San Vitero, el burro y la feria. No hace falta decir nada más. Para quien sepa de qué va esto, lo que viene a continuación es un conjunto de datos que se suma a una esencia ya conocida. Este sábado, la localidad alistana celebra «su acto de resistencia cultural» más importante del año: el certamen, la exposición y la subasta centrada en el asno zamorano leonés. Irán miles de personas, habrá puestos y muchos coches. Y, sobre todo, se contribuirá a la protección de un legado que «el mundo no puede permitirse perder».

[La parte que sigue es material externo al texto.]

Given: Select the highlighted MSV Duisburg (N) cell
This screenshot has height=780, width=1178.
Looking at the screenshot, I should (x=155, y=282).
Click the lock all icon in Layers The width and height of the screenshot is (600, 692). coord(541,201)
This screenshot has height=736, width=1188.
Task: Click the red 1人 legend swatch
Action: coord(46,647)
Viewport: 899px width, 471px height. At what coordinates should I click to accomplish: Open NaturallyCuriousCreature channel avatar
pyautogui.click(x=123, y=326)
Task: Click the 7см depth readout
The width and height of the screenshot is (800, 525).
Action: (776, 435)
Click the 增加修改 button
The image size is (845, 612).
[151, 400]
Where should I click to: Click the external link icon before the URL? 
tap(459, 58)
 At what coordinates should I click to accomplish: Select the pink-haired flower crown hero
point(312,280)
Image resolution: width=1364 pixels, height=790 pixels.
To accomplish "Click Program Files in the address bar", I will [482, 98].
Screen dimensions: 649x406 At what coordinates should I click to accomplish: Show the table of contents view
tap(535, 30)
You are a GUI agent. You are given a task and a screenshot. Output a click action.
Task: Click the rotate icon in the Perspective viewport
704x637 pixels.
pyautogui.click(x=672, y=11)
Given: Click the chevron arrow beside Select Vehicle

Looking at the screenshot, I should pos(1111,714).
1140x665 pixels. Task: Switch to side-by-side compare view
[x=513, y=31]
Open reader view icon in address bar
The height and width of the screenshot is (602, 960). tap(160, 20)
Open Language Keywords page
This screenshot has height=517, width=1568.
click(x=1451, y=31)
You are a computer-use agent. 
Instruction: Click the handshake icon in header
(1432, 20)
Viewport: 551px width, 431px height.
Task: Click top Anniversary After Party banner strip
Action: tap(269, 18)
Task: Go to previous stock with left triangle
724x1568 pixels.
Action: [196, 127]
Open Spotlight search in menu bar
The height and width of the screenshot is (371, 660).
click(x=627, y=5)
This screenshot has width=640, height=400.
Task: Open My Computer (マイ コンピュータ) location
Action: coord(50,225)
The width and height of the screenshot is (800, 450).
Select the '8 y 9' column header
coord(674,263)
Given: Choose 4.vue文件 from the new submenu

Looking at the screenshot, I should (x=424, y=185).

Así lo trasladó en la presentación Rafael Caballero, teniente de alcalde de San Vitero, que recordó que el burro zamorano es «reflejo del propio campesino: sufrido, silencioso, constante y ligado a la tierra». El burro, insistió el edil, es «memoria de las familias y de las maneras de vivir de Aliste», lugar de obligado regreso. «En la época de la Inteligencia Artificial, regresemos a lo que nos dice el burro: I A», concluyó Caballero.
La feria, por lo demás, llega con algunas novedades. La más importante está en la subasta, que este año ya no será ni al alza ni a la baja y sí en sobre cerrado. Se subastarán tres animales (dos hembras y un macho) y los interesados deberán introducir en un sobre un papel con sus datos, una cifra de subasta y otra por si hay repetición.
En la exposición habrá entre 40 y 45 animales, detalló Jesús de Gabriel, encargado de Aszal, Asociación Nacional de Criadores de la Raza Zamorano Leonesa. La raza, por lo demás, vive un momento estable, con 1.700 animales censados y unos 200 ganaderos que se dedican a ello. A su buen momento han contribuido de forma decisiva las líneas de trabajo impulsadas en los últimos meses, como el uso de los burros para la guarda del ganado del lobo y el ordeño de burras para la elaboración de productos lácteos.
La feria, por lo demás, contará con un espacio para la feria artesanal, que abrirá a las once. Más tarde, a las doce y media, llegará el plato fuerte con los animales.